Luego vuelo en círculos acechando tu taza de café, tus horas de sueño. Luego intento bucear a pulmón en tu perfume, intento tatuarme en cada una de tus huellas dactilares. El cielo tiene el color de lo que expulsan los tubos de escape, el agua sabe a sábado nada más despertar. No dejo de dar vueltas. No dejo de pensar, de buscar silencio y algún lugar sin tiempo ni espacio, solo calma y largas horas de llamaradas azules alrededor. Busco un atardecer infinito que me envuelva en el fuego que despides. Descuartizo mis sueños y los entierro. En mi cabeza resuena el eco atronador de mil tormentas. Y mis venas estallan en fuegos artificiales, no dejan de aparecer animales por la sala de estar y las infusiones se ríen a carcajadas. A las cartas postales les han salido alas y se escapan de unos buzones que intentan devorarlas. Las personas olvidaron sus rostros y sus nombres, y en vez de bocas tienen un acordeón y botones por ojos. Caminan por la calle como ruedan las piedras por las laderas. Sus almas pesan y son pastosas como la pasta de papel pero mucho más grisácea. Respiran y se mueven al compás. Con sus paraguas, sus bolsos, sus maletines. Y guardan la oscuridad en bolsas y luego se la beben cuando nadie mira, después sonríen y prosiguen su eterno camino.
El Sol guiña los ojos y gruñe. La Luna es una inmensa aspirina efervescente. Como efervescente se vuelve la ropa ante esta lluvia ácida, ante esta marea negra, ante esta avalancha de porcelana rota. Y para matar el tiempo devoro a Saturno, salto sin paracaídas, dibujo silencio. Y colecciono las promesas escritas en servilletas de papel que hay abandonadas por la acera. Diviso las cuevas donde se esconden aquellos que tienen la derrota grabada a navaja en la frente. Y los minutos en el metro son como horas, como una espesa manta que tapa cada poro. En el subsuelo, sobre la atmósfera, en cualquier parte.
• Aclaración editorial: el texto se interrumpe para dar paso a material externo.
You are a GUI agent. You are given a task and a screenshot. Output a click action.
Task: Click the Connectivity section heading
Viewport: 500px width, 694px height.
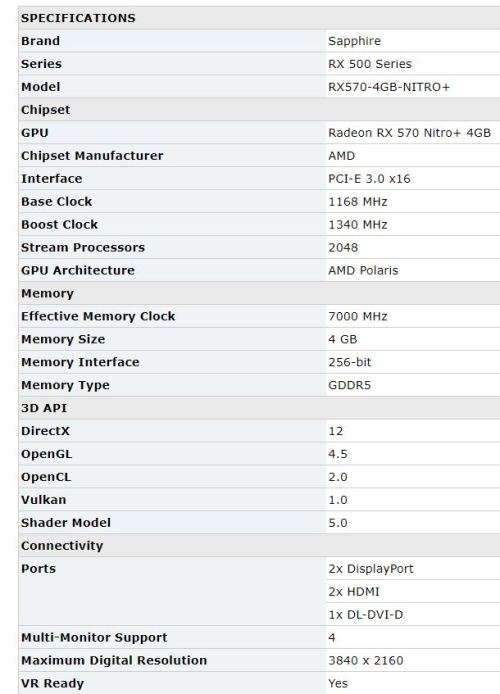pos(62,546)
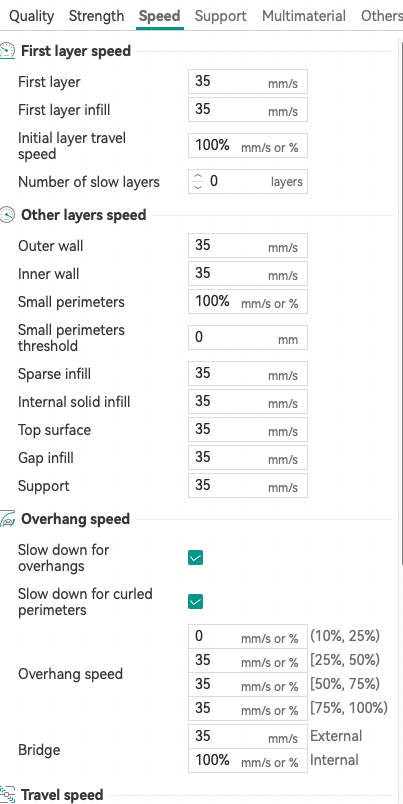Image resolution: width=403 pixels, height=804 pixels.
Task: Click the Outer wall speed field
Action: click(x=248, y=246)
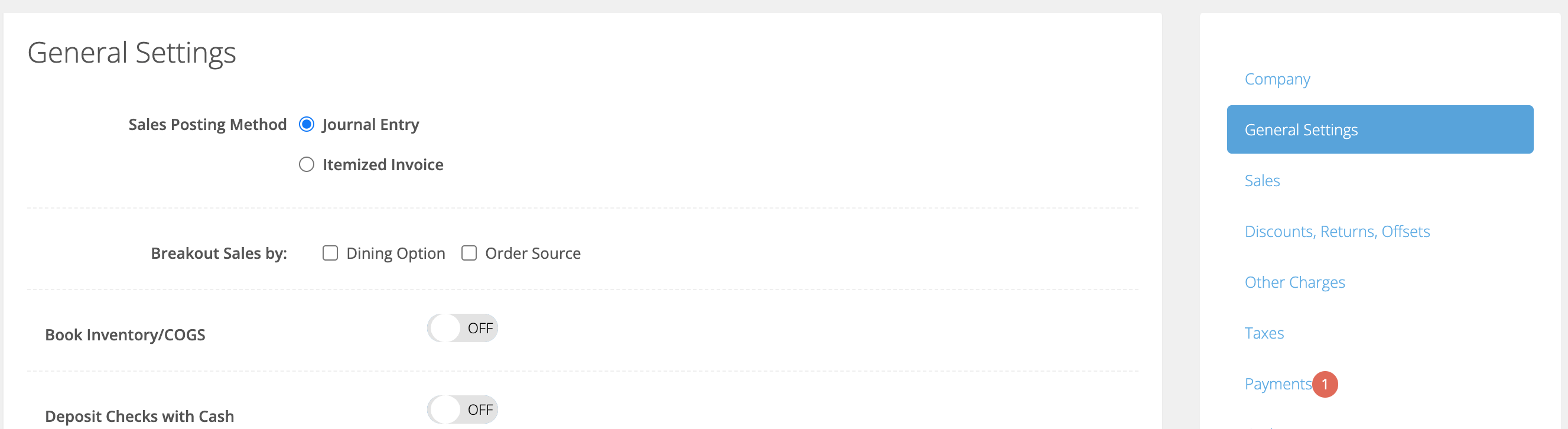Image resolution: width=1568 pixels, height=429 pixels.
Task: Click the Dining Option label
Action: pyautogui.click(x=396, y=254)
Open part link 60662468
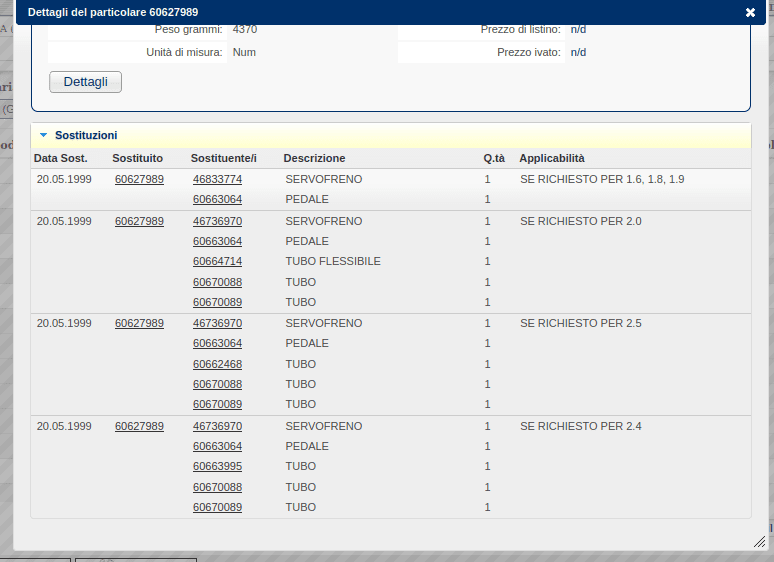This screenshot has width=774, height=562. pos(217,364)
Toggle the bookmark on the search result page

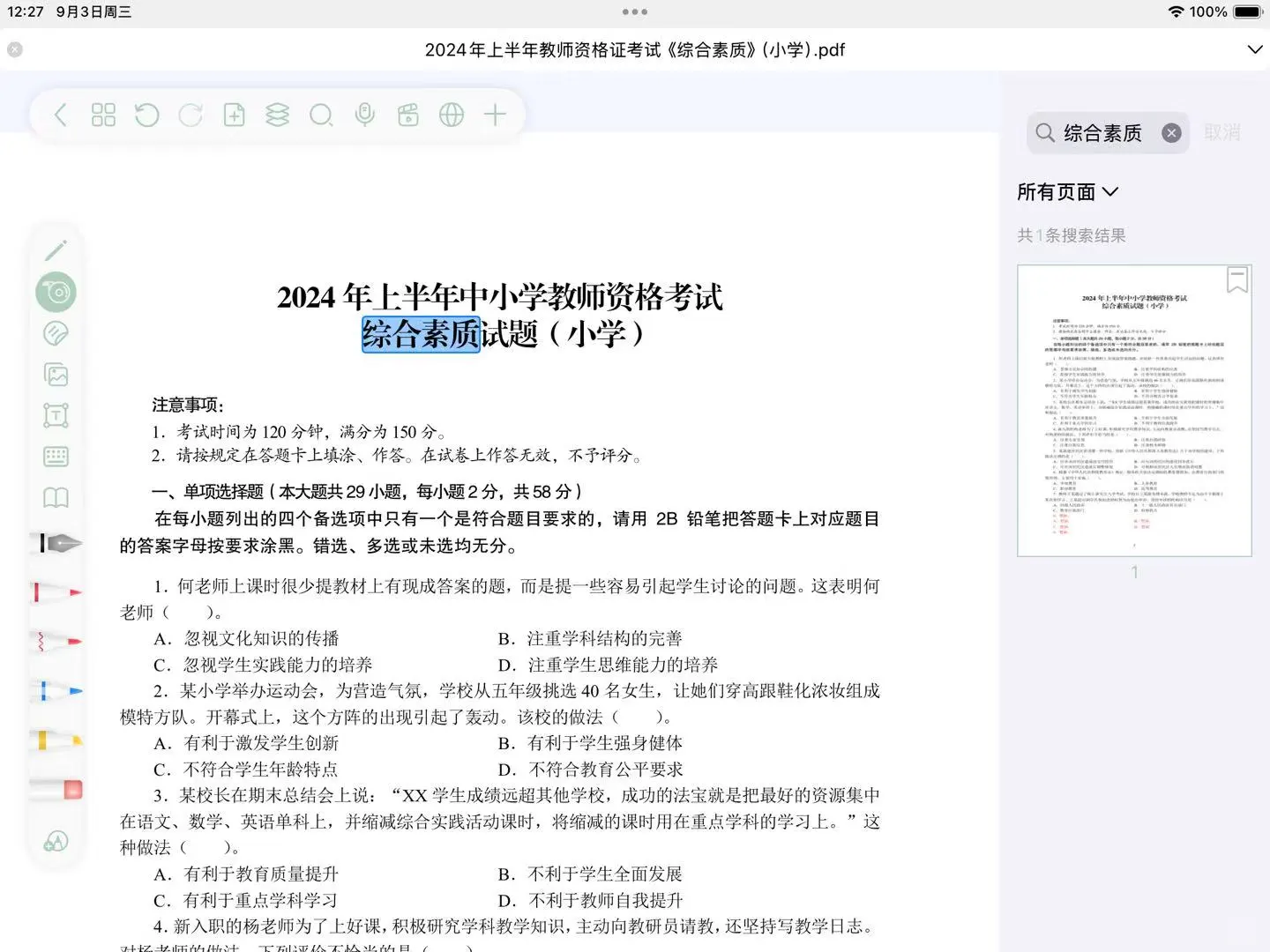[x=1237, y=279]
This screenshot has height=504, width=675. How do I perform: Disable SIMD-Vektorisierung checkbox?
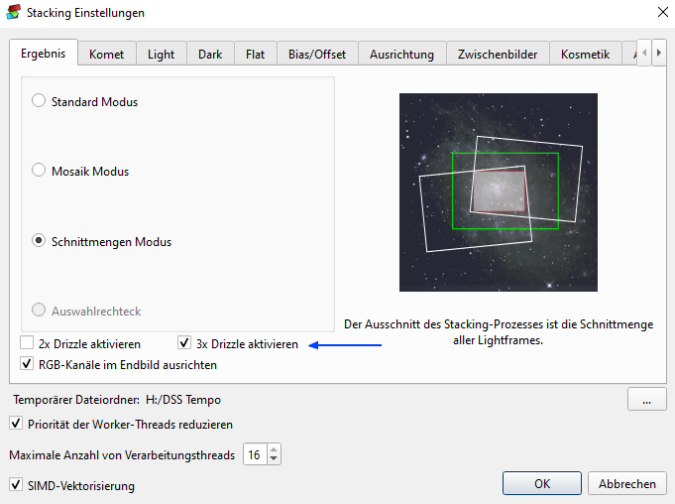(15, 486)
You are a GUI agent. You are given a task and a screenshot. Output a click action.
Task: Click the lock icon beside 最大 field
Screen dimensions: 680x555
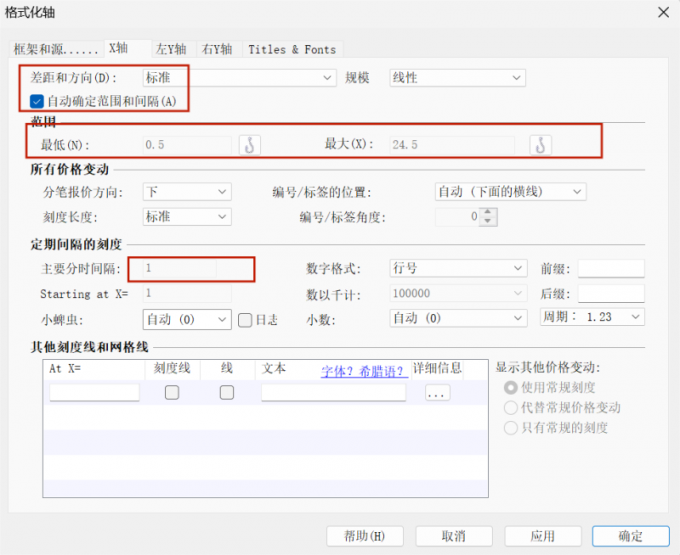[540, 145]
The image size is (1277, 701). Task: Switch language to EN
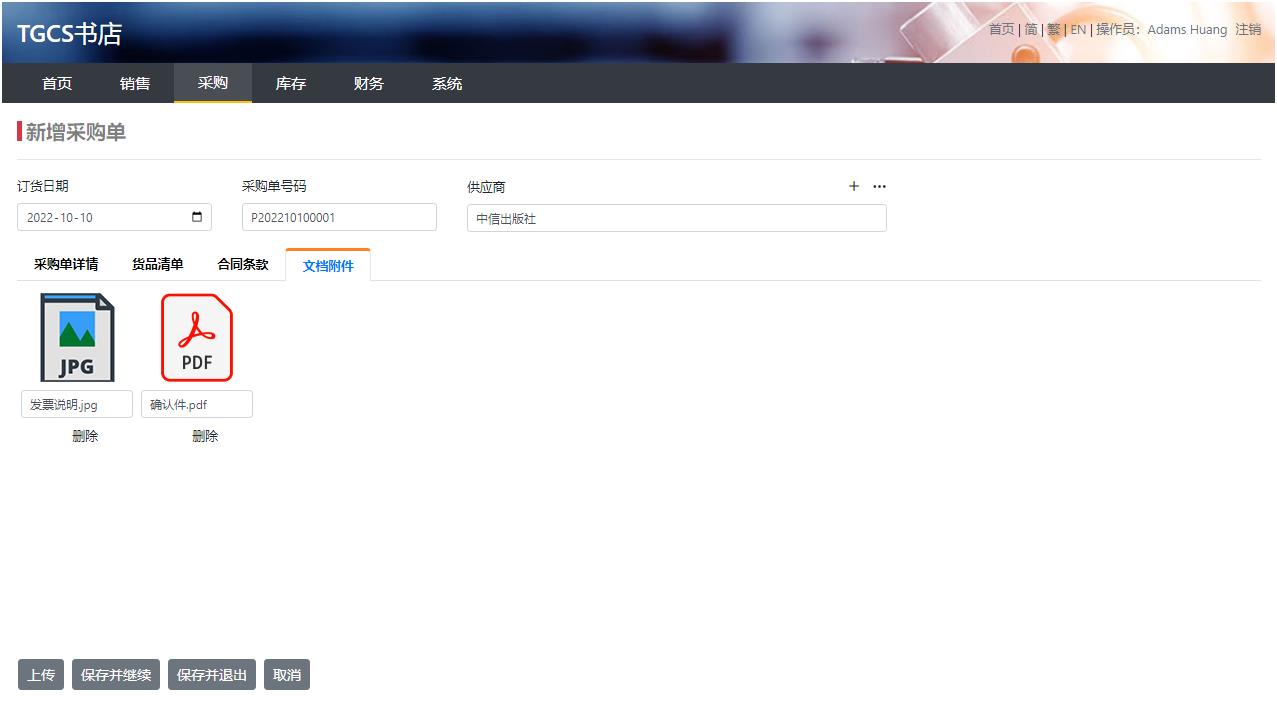click(x=1078, y=30)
Se arremolinan las nubes, arde Roma, se desbocan los caballos, explota la tos, muere la risa, suenan las campanas, los incendios salpican, la pimienta huye. Todo se acaba mezclando. Todo tan eterno y tan poco duradero como de costumbre, todo tan inútil: laberintos llenos de puertas y ventanas, ruedas pinchadas, pasos en falso. Y los trucos de magia no tienen ningún truco, las sopas de letras saben a papel de periódico. Y revientan los tímpanos de las iglesias, y se paran los corazones de las piedras. Los cuervos llevan el misterio agarrado del pico, los elefantes pierden la memoria a cabezazos contra una realidad que languidece dada de la mano de una locura púrpura y espesa, muy salada, más que el mar. Y graniza en algún lugar entre mis pulmones y tiembla el suelo y salen cosas de la chimenea. Todo está borroso, abandonado en mitad de un desierto de vidrio, sin norte ni sur, ni viento, ni cielo, ni sombra.
3 comentarios:
Ay Mario, qué bueno! Sobre todo el principio y el final. Echaba de menos tal condensación de sensaciones ;)
Muchas gracias Carlota!!
ya era hora de colgar algo nuevo xD
Me encanta lo de "Y revientan los tímpanos de las iglesias". Me encanta todo, en general y, como dice Carlota, la gran cantidad de sensaciones que transmite el texto. Genial!